Question

我已将表从myisam升级到innodb，但性能却不一样。当存在某种联系时，innodb返回一个0分数。 myisam表返回相同术语的匹配项（我保留了旧表的副本，因此我仍然可以运行相同的查询）。

SELECT MATCH (COLUMNS) AGAINST ('+"Term Ex"' IN BOOLEAN MODE) as score
FROM table_myisam
where id = 1;

返回：

+-------+
| score |
+-------+
|     1 |
+-------+

但是：

SELECT MATCH (COLUMNS) AGAINST ('+"Term Ex"' IN BOOLEAN MODE) as score
FROM table
where id = 1;

返回：

+-------+
| score |
+-------+
|     0 |
+-------+

我认为ex可能没有被索引，因为innodb_ft_min_token_size设置为3。我将其降低到1并优化了表格，但这没有影响。列的内容长为99个字符，因此我推测由于innodb_ft_max_token_size而没有为整个列建立索引。我也将其增加到150并再次运行优化，但结果仍然相同。

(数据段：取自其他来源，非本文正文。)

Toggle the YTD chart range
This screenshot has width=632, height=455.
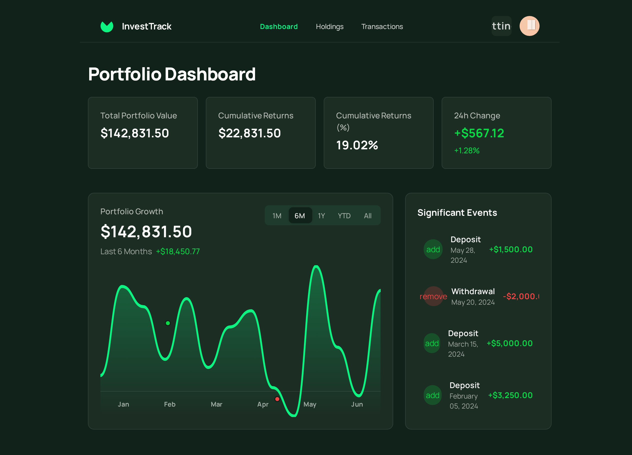pos(344,215)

这些表之间的唯一区别是引擎和字符集。此表使用utf8，myisam表使用latin1。

有人看到过这些行为，或者对如何解决它有建议吗？

更新：我将ft_stopword_file=""添加到了my.cnf中，然后再次运行了OPTIMIZE TABLE table。这次我得到了

优化|注意表不支持优化，而是执行重新创建+分析

此更改后，查询有效。 Ex并不是一个停用词，但是不确定为什么会有所作为。

一个失败的新查询是：

SELECT MATCH (Columns) AGAINST ('+Term +Ex +in' IN BOOLEAN MODE) as score FROM Table where id = 1;

+-------+
| score |
+-------+
|     0 |
+-------+

in导致此操作失败，但这是我表中的下一个单词。

SELECT MATCH (Columns) AGAINST ('+Term +Ex' IN BOOLEAN MODE) as score FROM Table where id = 1;

+--------------------+
| score              |
+--------------------+
| 219.30206298828125 |
+--------------------+

我还尝试了CREATE TABLE my_stopwords(value VARCHAR(30)) ENGINE = INNODB;，然后用my.cnf更新了innodb_ft_server_stopword_table='db/my_stopwords'。我重新启动并运行：

show variables like 'innodb_ft_server_stopword_table';

带回去的

+---------------------------------+---------------------------+
| Variable_name                   | Value                     |
+---------------------------------+---------------------------+
| innodb_ft_server_stopword_table | 'db/my_stopwords'; |
+---------------------------------+---------------------------+

所以我认为in不会立即导致查询失败，但是会继续。我还再次尝试了OPTIMIZE TABLE table，甚至ALTER TABLE table DROP INDEX ...和ALTER TABLE table ADD FULLTEXT KEY ...都没有影响。

第二次更新 问题出在停用词上。

$userinput = preg_replace('/\b(a|about|an|are|as|at|be|by|com|de|en|for|from|how|i|in|is|it|la|of|on|or|that|the|this|to|was|what|when|where|who|will|with|und|the|www)\b/', '', $userinput);

解决了该问题，但对我来说似乎不是一个好的解决方案。我想要一个避免停用词在mysql中破坏它的解决方案。

关键字表数据：

CREATE TABLE `my_stopwords` (
  `value` varchar(30) DEFAULT NULL
) ENGINE=InnoDB DEFAULT CHARSET=latin1

和

Name: my_stopwords
         Engine: InnoDB
        Version: 10
     Row_format: Compact
           Rows: 0
 Avg_row_length: 0
    Data_length: 16384
Max_data_length: 0
   Index_length: 0
      Data_free: 0
 Auto_increment: NULL
    Create_time: 2019-04-09 17:39:55
    Update_time: NULL
     Check_time: NULL
      Collation: latin1_swedish_ci
       Checksum: NULL
 Create_options: 
        Comment:

Answer 1

MyISAM的FULLTEXT和InnoDB的之间有一些区别。我认为您被“短”字和/或停用词的处理所吸引。 MyISAM将显示行，但InnoDB将失败。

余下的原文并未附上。